PROBLEM TO WORK ON: Which lines of the data contain the string "will"? Copy every one of them.

RECORDS TO PROCESS:
Start of Block

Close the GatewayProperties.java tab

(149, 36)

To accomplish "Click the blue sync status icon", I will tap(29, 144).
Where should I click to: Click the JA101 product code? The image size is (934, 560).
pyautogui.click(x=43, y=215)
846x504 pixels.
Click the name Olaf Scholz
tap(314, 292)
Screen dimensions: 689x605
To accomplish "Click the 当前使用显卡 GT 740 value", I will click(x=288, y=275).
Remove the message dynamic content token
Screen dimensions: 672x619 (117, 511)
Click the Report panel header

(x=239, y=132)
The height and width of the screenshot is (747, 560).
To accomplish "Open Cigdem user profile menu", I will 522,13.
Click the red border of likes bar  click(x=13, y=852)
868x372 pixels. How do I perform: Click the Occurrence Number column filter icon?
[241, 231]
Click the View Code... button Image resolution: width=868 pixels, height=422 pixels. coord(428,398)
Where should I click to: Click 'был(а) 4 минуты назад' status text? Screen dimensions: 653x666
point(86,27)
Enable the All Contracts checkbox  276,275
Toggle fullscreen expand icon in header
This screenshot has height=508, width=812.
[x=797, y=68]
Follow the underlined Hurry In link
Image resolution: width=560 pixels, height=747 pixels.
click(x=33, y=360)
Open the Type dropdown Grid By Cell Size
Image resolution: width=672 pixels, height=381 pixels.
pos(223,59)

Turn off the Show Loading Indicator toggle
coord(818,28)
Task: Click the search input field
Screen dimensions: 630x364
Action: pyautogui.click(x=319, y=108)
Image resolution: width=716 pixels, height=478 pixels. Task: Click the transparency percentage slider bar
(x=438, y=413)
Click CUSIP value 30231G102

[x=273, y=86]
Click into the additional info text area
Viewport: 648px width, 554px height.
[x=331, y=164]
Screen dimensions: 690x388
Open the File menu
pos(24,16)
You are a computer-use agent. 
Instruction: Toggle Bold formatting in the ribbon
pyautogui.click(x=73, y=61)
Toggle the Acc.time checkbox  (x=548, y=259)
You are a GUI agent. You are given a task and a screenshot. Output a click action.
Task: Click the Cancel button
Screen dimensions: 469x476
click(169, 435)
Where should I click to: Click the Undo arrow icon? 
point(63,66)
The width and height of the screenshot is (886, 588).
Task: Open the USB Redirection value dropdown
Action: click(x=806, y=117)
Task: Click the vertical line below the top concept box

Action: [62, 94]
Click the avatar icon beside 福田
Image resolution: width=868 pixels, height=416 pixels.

End of Block

RESULT OF THE TASK:
To accomplish "Click the blue sync status icon", I will tap(29, 144).
To accomplish "Click the 当前使用显卡 GT 740 value", I will click(x=288, y=275).
To accomplish "Open Cigdem user profile menu", I will 522,13.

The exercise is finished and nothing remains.